Exercise prompt: Scan the entries below for the word "will", then copy each line that holds it.
[Material to process Boundary: Start]
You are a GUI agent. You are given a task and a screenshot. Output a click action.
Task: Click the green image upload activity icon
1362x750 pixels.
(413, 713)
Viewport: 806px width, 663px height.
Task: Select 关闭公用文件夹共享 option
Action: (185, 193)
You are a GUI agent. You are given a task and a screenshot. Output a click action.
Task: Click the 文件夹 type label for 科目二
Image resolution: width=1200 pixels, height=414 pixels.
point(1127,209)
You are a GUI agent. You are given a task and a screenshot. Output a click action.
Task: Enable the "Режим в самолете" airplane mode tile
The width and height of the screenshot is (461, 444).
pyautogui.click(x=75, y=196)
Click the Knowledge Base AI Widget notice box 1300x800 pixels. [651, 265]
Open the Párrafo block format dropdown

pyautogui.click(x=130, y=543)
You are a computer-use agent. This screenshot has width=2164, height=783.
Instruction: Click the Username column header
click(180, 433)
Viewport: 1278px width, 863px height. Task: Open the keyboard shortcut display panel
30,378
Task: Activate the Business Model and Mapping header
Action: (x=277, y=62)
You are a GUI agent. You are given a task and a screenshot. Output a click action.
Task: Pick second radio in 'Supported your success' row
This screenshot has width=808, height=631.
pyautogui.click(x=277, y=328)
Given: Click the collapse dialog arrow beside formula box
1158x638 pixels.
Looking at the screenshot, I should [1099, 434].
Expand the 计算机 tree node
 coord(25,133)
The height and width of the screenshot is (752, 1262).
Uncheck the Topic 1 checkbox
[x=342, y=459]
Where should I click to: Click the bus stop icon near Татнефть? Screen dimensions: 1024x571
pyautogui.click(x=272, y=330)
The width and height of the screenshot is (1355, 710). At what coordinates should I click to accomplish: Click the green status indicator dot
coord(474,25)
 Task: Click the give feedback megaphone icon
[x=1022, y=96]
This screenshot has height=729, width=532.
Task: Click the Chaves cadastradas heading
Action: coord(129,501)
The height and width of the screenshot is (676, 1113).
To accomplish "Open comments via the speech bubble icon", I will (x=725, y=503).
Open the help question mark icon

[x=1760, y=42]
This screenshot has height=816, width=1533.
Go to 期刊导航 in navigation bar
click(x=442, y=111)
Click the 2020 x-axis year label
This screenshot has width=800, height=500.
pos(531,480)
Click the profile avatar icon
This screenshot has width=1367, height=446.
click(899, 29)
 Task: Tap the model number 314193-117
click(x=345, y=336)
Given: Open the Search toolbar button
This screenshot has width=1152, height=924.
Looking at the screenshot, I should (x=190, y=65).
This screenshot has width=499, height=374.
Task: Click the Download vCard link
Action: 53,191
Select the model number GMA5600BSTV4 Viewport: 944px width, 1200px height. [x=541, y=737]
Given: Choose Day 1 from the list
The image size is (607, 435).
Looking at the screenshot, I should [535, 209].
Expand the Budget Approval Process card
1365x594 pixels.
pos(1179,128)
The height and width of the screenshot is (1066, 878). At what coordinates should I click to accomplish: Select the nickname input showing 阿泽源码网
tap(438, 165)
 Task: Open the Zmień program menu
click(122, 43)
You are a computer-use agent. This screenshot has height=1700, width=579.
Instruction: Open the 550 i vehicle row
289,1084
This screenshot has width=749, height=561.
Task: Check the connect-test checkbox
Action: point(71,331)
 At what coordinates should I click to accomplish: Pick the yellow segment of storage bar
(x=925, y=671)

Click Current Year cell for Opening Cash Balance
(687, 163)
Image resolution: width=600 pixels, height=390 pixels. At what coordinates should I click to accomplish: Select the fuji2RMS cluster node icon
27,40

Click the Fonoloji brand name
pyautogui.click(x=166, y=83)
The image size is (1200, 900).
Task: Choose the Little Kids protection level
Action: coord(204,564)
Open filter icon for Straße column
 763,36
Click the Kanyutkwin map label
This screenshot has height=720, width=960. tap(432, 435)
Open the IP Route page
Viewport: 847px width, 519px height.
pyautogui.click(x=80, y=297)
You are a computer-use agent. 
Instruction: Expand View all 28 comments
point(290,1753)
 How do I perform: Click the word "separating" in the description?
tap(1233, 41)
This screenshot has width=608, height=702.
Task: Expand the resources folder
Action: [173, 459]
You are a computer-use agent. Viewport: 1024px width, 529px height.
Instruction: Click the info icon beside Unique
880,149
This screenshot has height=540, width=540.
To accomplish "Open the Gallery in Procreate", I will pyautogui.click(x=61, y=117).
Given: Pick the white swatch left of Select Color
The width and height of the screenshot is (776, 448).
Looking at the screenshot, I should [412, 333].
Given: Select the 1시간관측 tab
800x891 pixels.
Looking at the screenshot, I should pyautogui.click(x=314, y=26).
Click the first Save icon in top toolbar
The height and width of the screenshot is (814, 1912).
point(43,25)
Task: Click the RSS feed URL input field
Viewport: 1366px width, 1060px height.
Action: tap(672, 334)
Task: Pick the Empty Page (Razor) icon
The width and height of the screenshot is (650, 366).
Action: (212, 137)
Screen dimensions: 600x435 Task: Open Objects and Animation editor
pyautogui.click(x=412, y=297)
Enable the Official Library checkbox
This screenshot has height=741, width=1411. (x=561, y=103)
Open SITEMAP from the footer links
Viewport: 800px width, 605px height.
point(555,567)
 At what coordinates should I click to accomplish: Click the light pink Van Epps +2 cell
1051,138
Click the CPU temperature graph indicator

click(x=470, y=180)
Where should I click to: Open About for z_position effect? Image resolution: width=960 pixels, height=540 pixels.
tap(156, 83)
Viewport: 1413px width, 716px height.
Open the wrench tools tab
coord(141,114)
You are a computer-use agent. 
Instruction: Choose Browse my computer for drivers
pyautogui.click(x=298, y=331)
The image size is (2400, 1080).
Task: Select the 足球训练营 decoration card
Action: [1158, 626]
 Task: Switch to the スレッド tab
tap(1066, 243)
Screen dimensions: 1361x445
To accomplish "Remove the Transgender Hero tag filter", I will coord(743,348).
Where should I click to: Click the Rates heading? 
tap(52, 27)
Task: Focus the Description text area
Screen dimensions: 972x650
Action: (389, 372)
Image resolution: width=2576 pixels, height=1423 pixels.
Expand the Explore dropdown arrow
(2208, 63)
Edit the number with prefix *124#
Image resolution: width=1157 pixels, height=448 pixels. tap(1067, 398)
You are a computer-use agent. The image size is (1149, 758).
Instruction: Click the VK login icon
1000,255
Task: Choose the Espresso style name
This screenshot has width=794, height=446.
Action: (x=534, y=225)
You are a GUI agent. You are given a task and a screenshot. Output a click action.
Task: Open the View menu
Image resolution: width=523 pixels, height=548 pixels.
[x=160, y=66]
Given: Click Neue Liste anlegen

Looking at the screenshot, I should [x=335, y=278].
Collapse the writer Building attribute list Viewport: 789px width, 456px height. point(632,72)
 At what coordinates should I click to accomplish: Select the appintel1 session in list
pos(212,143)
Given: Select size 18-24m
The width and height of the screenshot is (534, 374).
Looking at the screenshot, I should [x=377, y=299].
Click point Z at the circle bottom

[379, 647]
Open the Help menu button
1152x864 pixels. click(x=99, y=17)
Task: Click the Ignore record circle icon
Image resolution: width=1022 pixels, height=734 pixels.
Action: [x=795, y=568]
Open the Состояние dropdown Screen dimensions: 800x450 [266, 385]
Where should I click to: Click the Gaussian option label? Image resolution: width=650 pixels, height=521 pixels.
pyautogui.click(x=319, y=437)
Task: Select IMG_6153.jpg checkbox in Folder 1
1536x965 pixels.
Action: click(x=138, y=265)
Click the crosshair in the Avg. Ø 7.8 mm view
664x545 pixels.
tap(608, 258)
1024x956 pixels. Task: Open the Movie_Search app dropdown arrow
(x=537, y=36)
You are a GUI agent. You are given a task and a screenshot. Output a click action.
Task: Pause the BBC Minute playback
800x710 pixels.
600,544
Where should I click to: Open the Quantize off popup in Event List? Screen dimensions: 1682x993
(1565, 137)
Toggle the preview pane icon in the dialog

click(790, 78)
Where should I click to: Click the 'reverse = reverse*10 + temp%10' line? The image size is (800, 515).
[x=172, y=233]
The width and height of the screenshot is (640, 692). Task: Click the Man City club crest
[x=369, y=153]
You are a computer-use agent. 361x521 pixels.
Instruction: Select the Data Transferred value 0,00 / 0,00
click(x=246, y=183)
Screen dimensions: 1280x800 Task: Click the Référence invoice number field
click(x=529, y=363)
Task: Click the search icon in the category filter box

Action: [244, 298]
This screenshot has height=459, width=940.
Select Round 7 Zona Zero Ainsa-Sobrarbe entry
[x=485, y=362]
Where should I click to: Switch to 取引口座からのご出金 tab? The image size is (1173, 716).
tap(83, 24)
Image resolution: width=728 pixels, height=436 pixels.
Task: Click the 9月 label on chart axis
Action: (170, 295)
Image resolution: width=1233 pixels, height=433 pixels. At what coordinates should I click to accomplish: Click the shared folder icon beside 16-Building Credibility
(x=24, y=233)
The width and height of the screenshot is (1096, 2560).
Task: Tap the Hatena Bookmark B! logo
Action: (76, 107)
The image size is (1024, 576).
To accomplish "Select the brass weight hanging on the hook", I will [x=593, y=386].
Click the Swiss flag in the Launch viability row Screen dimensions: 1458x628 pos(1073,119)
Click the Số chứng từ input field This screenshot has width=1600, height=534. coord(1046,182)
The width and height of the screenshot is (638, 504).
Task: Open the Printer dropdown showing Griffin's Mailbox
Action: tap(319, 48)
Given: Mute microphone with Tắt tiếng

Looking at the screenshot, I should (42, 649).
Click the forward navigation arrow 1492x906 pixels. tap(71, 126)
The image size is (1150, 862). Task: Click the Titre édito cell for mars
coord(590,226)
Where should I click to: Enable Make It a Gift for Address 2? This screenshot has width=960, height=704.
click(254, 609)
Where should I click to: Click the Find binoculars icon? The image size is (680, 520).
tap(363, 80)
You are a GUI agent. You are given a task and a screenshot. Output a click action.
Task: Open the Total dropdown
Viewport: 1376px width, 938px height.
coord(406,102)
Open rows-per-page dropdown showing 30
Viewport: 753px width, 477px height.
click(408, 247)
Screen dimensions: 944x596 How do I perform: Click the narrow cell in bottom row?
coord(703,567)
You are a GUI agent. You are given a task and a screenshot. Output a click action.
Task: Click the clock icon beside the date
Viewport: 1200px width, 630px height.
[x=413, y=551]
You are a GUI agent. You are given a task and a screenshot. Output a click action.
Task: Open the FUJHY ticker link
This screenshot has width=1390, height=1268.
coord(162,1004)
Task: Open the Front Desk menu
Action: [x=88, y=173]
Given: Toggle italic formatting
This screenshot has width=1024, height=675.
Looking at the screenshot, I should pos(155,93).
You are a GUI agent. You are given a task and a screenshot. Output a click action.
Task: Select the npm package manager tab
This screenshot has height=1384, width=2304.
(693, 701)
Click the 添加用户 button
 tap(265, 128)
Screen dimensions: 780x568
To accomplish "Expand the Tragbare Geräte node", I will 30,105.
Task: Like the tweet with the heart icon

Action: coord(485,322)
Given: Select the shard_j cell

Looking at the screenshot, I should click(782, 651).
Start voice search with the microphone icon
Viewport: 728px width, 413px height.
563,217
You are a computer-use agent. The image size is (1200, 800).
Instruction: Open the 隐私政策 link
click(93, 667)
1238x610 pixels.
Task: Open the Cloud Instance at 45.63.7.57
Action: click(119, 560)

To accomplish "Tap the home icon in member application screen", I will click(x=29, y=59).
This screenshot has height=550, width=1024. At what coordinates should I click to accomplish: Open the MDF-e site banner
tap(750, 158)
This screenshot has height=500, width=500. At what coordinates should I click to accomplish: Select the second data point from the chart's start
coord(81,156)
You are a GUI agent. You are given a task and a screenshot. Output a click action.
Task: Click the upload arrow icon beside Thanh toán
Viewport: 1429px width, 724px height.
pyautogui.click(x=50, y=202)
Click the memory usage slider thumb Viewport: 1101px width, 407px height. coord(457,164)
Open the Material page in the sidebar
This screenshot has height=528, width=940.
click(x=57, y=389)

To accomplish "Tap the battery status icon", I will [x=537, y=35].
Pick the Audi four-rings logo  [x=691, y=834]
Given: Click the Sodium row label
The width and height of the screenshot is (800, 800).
[Material to process Boundary: End]
Output:
To accomplish "Open comments via the speech bubble icon", I will (x=725, y=503).
To accomplish "Open the Gallery in Procreate", I will pyautogui.click(x=61, y=117).
To accomplish "Remove the Transgender Hero tag filter", I will coord(743,348).
To accomplish "Select the brass weight hanging on the hook", I will [x=593, y=386].
To accomplish "Expand the Tragbare Geräte node", I will 30,105.
To accomplish "Tap the home icon in member application screen", I will click(x=29, y=59).
To accomplish "Tap the battery status icon", I will [x=537, y=35].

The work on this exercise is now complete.